From a technical perspective, Nike's stock price is struggling, trading below all major moving averages. The Relative Strength Index (RSI) at 38.93 suggests it is nearing oversold territory, but a strong reversal has yet to materialize. Short-term price action remains bearish, with the stock down -27.22% year-over-year and -5.04% year-to-date. Until a significant support level is confirmed, further downside is possible. I personally own a small number of Nike shares, and while feeling the burn from the recent dip, I plan to average down by buying more at strategic levels. Keeping my position small has been a relief, allowing me flexibility in managing risk.


Given the current setup, a firm bearish bias remains in place. A trade idea could be a bear put spread—buying the $70 put and selling the $65 put for a defined risk, targeting a continued move lower toward $68. For a more aggressive approach, traders could consider shorting Nike below $70 with a stop-loss above $74.50, aiming for a $65 downside target. However, for those looking to average down like myself, identifying a strong support zone, possibly around $68 or slightly lower, could present a more favorable entry point. Monitoring upcoming earnings reports and global retail trends will be key in making better-informed decisions.


For long-term investors, Nike still holds strong brand equity and market dominance.
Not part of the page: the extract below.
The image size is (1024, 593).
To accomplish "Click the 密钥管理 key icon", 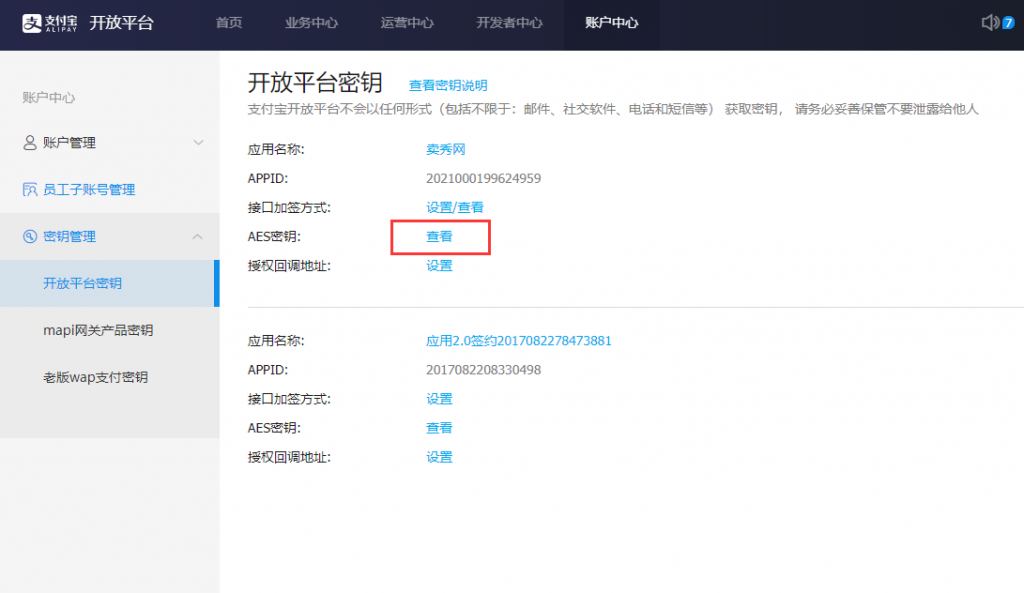I will pos(30,237).
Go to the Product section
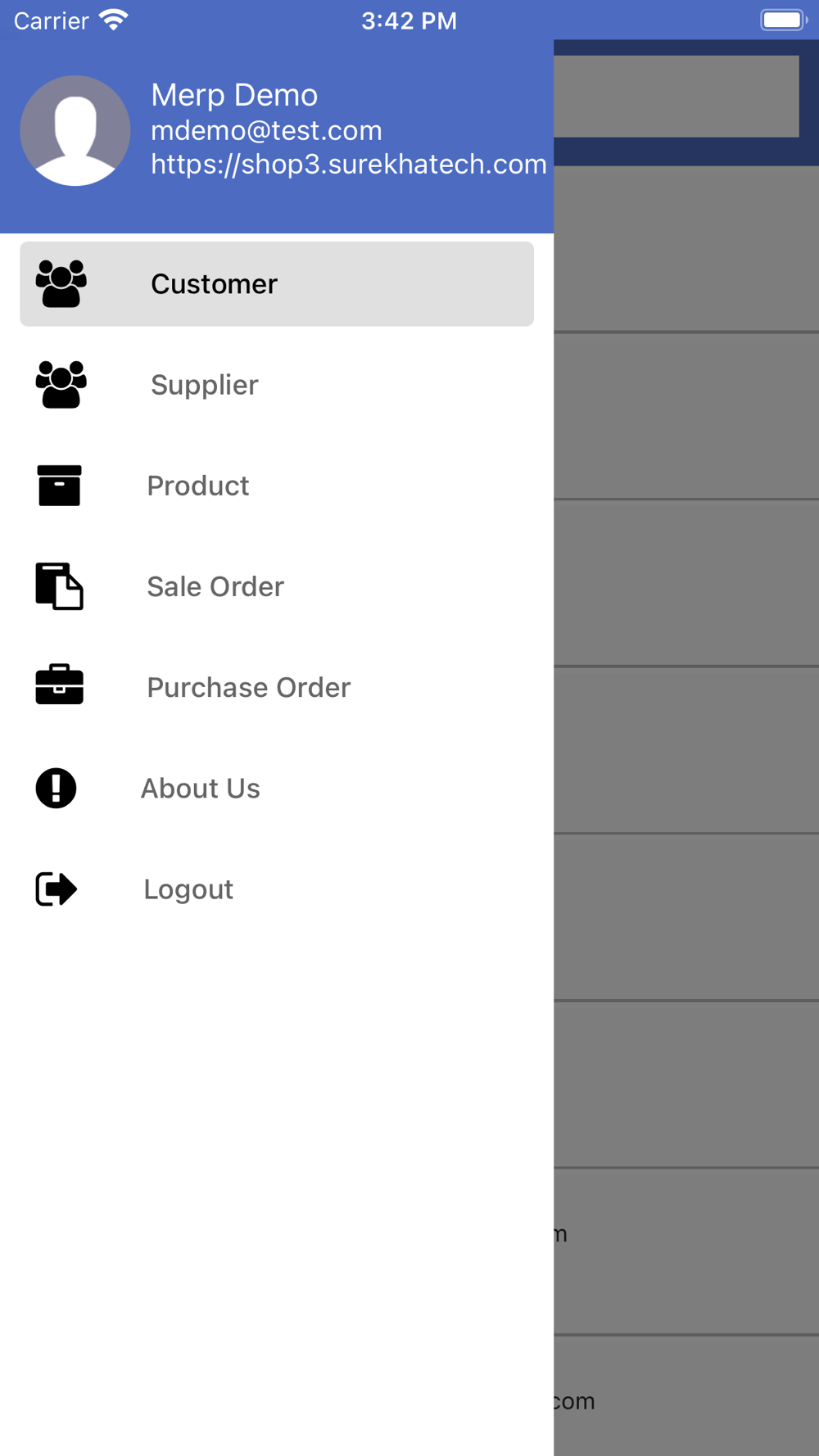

If the stock stabilizes near its 52-week low of $68, it could present a buying opportunity for those with a multi-year horizon. However, given the weak earnings outlook and technical downtrend, waiting for clearer signs of stabilization before initiating a long-term position is advisable. For now, traders can lean bearish, while long-term investors like myself may want to stay cautious, averaging down at strategic levels and closely watching for fundamental improvements.